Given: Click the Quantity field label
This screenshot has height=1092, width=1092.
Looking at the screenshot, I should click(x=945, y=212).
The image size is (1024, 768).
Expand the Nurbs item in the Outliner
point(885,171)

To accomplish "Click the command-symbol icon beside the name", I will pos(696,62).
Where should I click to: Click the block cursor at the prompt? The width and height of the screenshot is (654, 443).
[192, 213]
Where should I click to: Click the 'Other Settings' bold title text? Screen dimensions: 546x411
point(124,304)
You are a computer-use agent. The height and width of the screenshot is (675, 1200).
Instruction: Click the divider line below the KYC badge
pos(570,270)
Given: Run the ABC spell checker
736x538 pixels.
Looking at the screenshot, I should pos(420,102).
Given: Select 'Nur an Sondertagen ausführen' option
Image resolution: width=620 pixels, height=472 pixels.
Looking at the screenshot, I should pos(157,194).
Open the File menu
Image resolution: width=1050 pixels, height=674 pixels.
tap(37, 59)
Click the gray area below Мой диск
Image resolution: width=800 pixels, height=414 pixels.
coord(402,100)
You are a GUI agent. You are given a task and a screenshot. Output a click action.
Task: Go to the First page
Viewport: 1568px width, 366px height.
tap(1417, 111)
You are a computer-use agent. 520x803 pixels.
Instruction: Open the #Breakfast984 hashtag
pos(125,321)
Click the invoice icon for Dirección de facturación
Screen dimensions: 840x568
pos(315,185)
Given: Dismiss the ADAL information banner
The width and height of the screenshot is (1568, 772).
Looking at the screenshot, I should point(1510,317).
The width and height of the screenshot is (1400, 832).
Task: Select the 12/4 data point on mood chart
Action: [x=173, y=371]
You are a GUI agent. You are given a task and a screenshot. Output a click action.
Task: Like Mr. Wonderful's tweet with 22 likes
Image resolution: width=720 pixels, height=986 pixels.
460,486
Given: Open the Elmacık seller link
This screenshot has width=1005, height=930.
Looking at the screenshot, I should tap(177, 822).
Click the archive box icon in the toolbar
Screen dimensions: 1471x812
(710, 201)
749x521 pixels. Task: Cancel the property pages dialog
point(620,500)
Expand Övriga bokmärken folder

========

PROBLEM TO SOLVE
Write out only those lines that fall between the one containing "736x538 pixels." and the end of the entries, the first and last included, exactly as they read.

FINAL ANSWER
736x538 pixels.
Looking at the screenshot, I should pos(420,102).
Given: Select 'Nur an Sondertagen ausführen' option
Image resolution: width=620 pixels, height=472 pixels.
Looking at the screenshot, I should pos(157,194).
Open the File menu
Image resolution: width=1050 pixels, height=674 pixels.
tap(37, 59)
Click the gray area below Мой диск
Image resolution: width=800 pixels, height=414 pixels.
coord(402,100)
You are a GUI agent. You are given a task and a screenshot. Output a click action.
Task: Go to the First page
Viewport: 1568px width, 366px height.
tap(1417, 111)
You are a computer-use agent. 520x803 pixels.
Instruction: Open the #Breakfast984 hashtag
pos(125,321)
Click the invoice icon for Dirección de facturación
Screen dimensions: 840x568
pos(315,185)
Given: Dismiss the ADAL information banner
The width and height of the screenshot is (1568, 772).
Looking at the screenshot, I should point(1510,317).
The width and height of the screenshot is (1400, 832).
Task: Select the 12/4 data point on mood chart
Action: [x=173, y=371]
You are a GUI agent. You are given a task and a screenshot. Output a click action.
Task: Like Mr. Wonderful's tweet with 22 likes
Image resolution: width=720 pixels, height=986 pixels.
460,486
Given: Open the Elmacık seller link
This screenshot has width=1005, height=930.
Looking at the screenshot, I should tap(177, 822).
Click the archive box icon in the toolbar
Screen dimensions: 1471x812
(710, 201)
749x521 pixels. Task: Cancel the property pages dialog
point(620,500)
Expand Övriga bokmärken folder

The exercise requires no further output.